Your task
Please give every entry again, exactly as it reads.

Information provided
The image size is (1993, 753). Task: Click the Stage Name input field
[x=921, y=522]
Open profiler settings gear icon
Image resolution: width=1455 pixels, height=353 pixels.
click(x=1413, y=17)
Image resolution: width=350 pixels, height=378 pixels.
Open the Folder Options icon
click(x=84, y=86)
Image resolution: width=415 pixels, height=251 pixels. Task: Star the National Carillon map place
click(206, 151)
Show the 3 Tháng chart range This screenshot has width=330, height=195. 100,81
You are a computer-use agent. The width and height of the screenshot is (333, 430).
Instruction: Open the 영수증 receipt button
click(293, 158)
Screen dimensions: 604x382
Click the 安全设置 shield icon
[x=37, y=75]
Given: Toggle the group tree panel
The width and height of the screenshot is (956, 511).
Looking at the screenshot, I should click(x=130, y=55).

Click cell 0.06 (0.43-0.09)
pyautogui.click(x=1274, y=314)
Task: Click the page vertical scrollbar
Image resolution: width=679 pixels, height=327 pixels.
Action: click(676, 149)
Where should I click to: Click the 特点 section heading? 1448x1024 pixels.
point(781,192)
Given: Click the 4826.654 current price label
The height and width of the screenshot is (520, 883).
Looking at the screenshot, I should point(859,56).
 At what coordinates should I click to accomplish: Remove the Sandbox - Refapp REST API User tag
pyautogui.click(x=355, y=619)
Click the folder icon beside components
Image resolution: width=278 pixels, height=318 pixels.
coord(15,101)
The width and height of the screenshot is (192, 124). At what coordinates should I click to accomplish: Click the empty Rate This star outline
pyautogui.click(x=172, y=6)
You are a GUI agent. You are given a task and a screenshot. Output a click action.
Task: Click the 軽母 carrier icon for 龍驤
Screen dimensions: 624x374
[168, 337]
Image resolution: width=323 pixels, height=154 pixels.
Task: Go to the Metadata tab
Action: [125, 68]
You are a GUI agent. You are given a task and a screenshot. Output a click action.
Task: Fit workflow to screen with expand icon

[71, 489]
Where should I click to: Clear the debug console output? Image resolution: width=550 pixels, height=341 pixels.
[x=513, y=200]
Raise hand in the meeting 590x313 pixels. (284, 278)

The completed task
The image size is (1993, 753). Task: Click the Stage Name input field
[x=921, y=522]
Open profiler settings gear icon
Image resolution: width=1455 pixels, height=353 pixels.
click(x=1413, y=17)
Image resolution: width=350 pixels, height=378 pixels.
Open the Folder Options icon
click(x=84, y=86)
Image resolution: width=415 pixels, height=251 pixels. Task: Star the National Carillon map place
click(206, 151)
Show the 3 Tháng chart range This screenshot has width=330, height=195. 100,81
You are a computer-use agent. The width and height of the screenshot is (333, 430).
Instruction: Open the 영수증 receipt button
click(293, 158)
Screen dimensions: 604x382
Click the 安全设置 shield icon
[x=37, y=75]
Given: Toggle the group tree panel
The width and height of the screenshot is (956, 511).
Looking at the screenshot, I should click(x=130, y=55).

Click cell 0.06 (0.43-0.09)
pyautogui.click(x=1274, y=314)
Task: Click the page vertical scrollbar
Image resolution: width=679 pixels, height=327 pixels.
Action: click(676, 149)
Where should I click to: Click the 特点 section heading? 1448x1024 pixels.
point(781,192)
Given: Click the 4826.654 current price label
The height and width of the screenshot is (520, 883).
Looking at the screenshot, I should point(859,56).
 At what coordinates should I click to accomplish: Remove the Sandbox - Refapp REST API User tag
pyautogui.click(x=355, y=619)
Click the folder icon beside components
Image resolution: width=278 pixels, height=318 pixels.
coord(15,101)
The width and height of the screenshot is (192, 124). At what coordinates should I click to accomplish: Click the empty Rate This star outline
pyautogui.click(x=172, y=6)
You are a GUI agent. You are given a task and a screenshot. Output a click action.
Task: Click the 軽母 carrier icon for 龍驤
Screen dimensions: 624x374
[168, 337]
Image resolution: width=323 pixels, height=154 pixels.
Task: Go to the Metadata tab
Action: [125, 68]
You are a GUI agent. You are given a task and a screenshot. Output a click action.
Task: Fit workflow to screen with expand icon

[71, 489]
Where should I click to: Clear the debug console output? Image resolution: width=550 pixels, height=341 pixels.
[x=513, y=200]
Raise hand in the meeting 590x313 pixels. (284, 278)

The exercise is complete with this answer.